Prenez note que ce document, bien qu'exact au moment émis, peut ne pas représenter la position actuelle de l'ARC.
Dear Sirs:
Re: Application of Sections 14, 25 and 85 of the Income Tax Act (the "Act")
We are writing in response to your letter of April 26, 1990 in which you requested our comments regarding the application of the above-noted sections of the Act to the following hypothetical situation:
"Mr. A, a proprietor of a business with a regular fiscal period ending on January 31 each year, decides to incorporate his business on August 31, 1989. Included in the sale of assets on that date is goodwill with a fair market value of $100,000. His cumulative eligible capital, within the meaning of paragraph 14(5)(a), prior to the sale is nil. No amount has ever been claimed by Mr. A under paragraph 20(1)(b).
On August 31, 1989, Mr. A sells the goodwill to his new company, which has selected a July 31 year-end, under the rollover provisions of section 85 with the "agreed amount" being $50,000. The taxpayer utilizes the section 25 election procedure to defer the T1 reporting of his proprietorship's business income, earned in the period February 1, 1989 to August 31, 1989 until calendar 1990."
You have requested our comments on the following questions regarding this hypothetical situation:
- 1. What is the date by which the section 85 election form T2057 must be filed, without incurring penalties? Is it April 30, 1990 or January 30, 1991? 2. In which calendar year, 1989 or 1990, should the taxpayer report the taxable capital gain that is deemed to arise under subparagraph 14(1)(v)?
Comments
With regard to your first question, subsection 85(6) of the Act requires that an election made under subsection 85(1) of the Act "... be made on or before the earliest of the days on or before which any taxpayer making the election is required to file a return of income pursuant to section 150 of the Act for the taxation year in which the transaction to which the election relates occurred."
Pursuant to paragraphs 249(1)(a) and (b) of the Act, respectively, the taxation year of a corporation is its fiscal period and that of an individual is a calendar year. As a result, paragraph 150(1)(a) of the Act will require that Mr. A's corporation file such return within 6 months from July 31, 1990 (i.e. on or before January 31, 1991), while paragraph 150(1)(d) of the Act will require that Mr. A file such return on or before April 30, 1990. Therefore, the date that the elections made pursuant to subsection 85(1) of the Act must be filed on or before is April 30, 1990.

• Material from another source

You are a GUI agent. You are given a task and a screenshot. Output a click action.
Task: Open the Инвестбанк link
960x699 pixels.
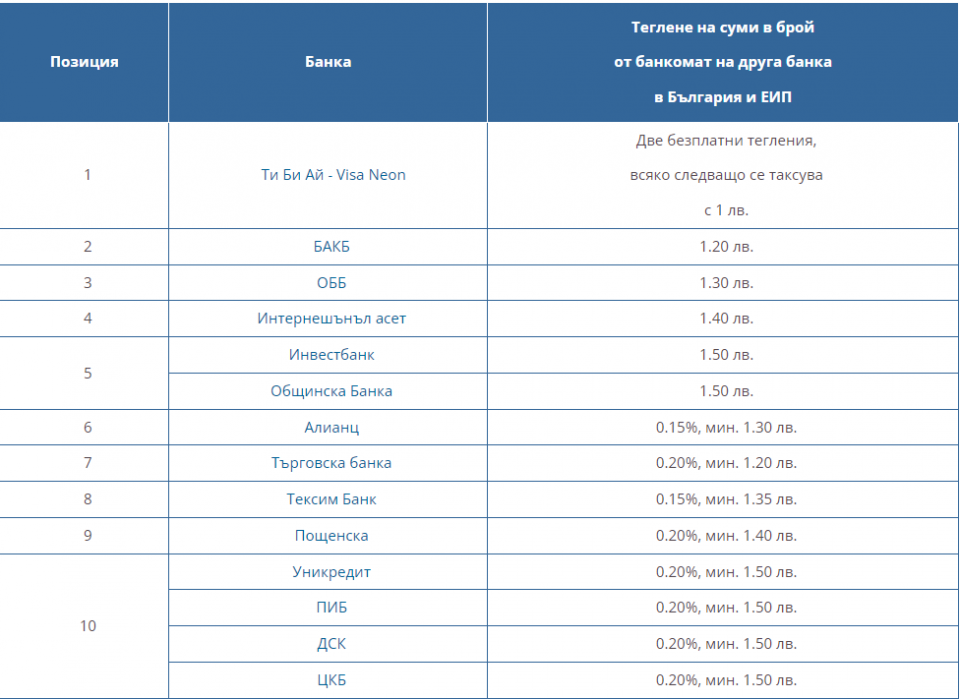coord(331,355)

Subsection 25(1) of the Act permits an individual proprietor who has disposed of his business to elect to have the fiscal period in which the disposition occurred end at the time at which it would have ended had there been no disposition. Where this election has been made, subsection 25(3) of the Act provides that paragraph 24(1)(d) thereof does not apply, such that the inclusions in income which arise on the disposition of eligible capital property after the business has ceased will be included in income for the extended fiscal period.
In your hypothetical situation, after Mr. A has made an election pursuant to subsection 25(1) of the Act, the last fiscal period for the proprietorship will be deemed to end on January 31, 1990. The answer to question 2 is, therefore, that the amount to be included in income from the disposition of the goodwill (which amount is deemed by subparagraph 14(1)(a)(v) of the Act to be a taxable capital gain) is to be reported in 1990 by Mr. A.
As stated in paragraph 24 of Information Circular 70-6R dated December 18, 1978, the opinions in this letter are not rulings and are consequently not binding on the Department.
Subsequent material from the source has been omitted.